With the right prevention, the rate of falls can be reduced by as much as 50%. And with the correct strategies and training, older people can learn to move around more safely and react quickly to prevent a fall. We’ve seen training participants improve their confidence and overcome the fear of falling that holds so many people back from fully participating in life, even when they haven’t experienced a fall themselves.

Parkinson’s Disease (PD) is a progressive, degenerative condition that’s characterised by slow movements, resting tremors and instability. This is a result of the destruction of neurons in a region of the brain that’s responsible for the production of dopamine – an essential neurotransmitter for facilitating voluntary movement.

There are over 80,000 people living with Parkinson’s Disease (PD) in Australia. Of this, over half will fall each year, resulting in devastating injuries, hospitalisation and an estimated cost of $45 million per year for individuals and their caregivers. The prevalence of PD is likely to double between 2010 and 2040, so more research and widespread access to fall prevention training is urgently needed. But the good news is trial evidence suggests the right intervention may have the potential to prevent falls by at least 35% in people with PD.

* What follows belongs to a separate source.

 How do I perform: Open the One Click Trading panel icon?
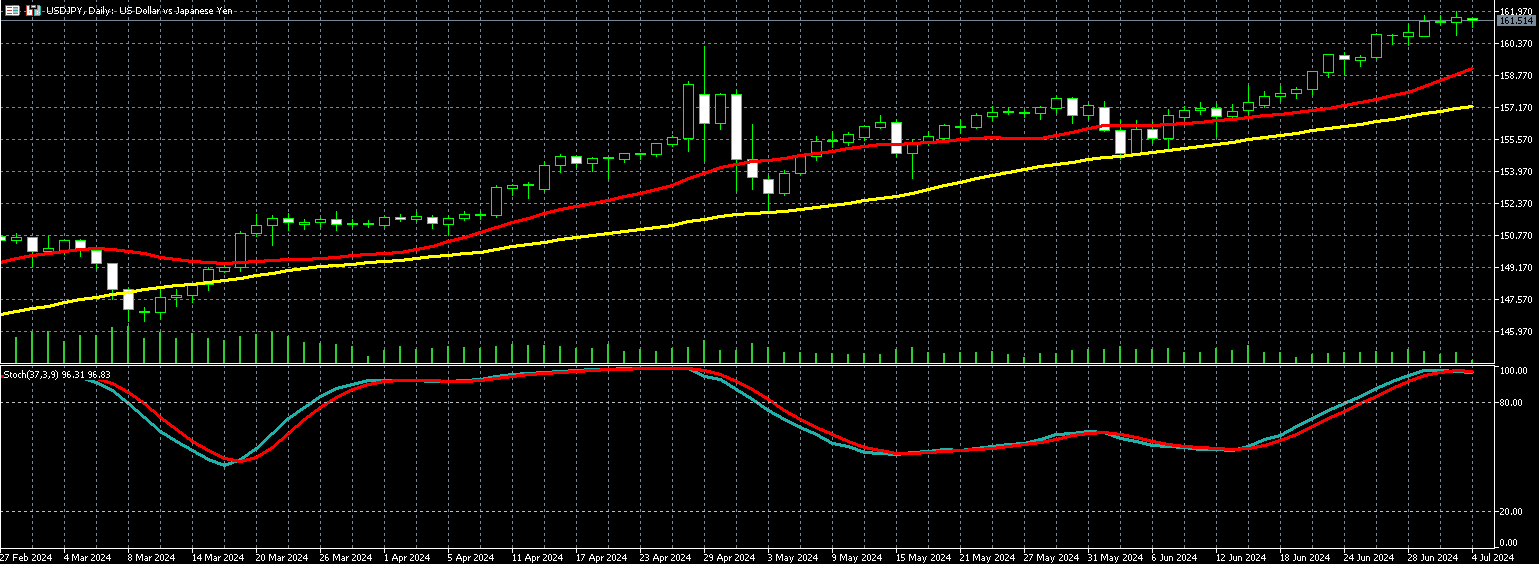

We’re currently running a trial for people living with PD, using a six-month home based cognitive motor step training program. This project has the potential to reduce the devastating personal and financial costs of falls in people living with PD. It will help not only the individual, but also their families, health care resources and the community.

Due to funding limitations, we’re not able to help as many people as we could. But, by increasing our understanding of falls, we hope to create simple interventions that can help more people across Australia, and the rest of the world.

The more we can do, the more we can benefit the community by bringing effective fall prevention strategies to everyone who needs them. Will you consider making a tax-deductible donation so we can give more older Australians access to fall prevention programs?

I’m proud of what we’ve achieved so far at NeuRA, but I know we can do more. With your support we can help older Australians stay active and independent for longer and avoid the potentially devastating consequences of a fall. The more we can research, the faster we can apply our findings so they can be incorporated into community health care – allowing us to help more people.

Your support would mean so much to us. Together, we can tackle this important, yet often overlooked issue and give more older Australians an active future, free from the fear and devastating impact of a fall.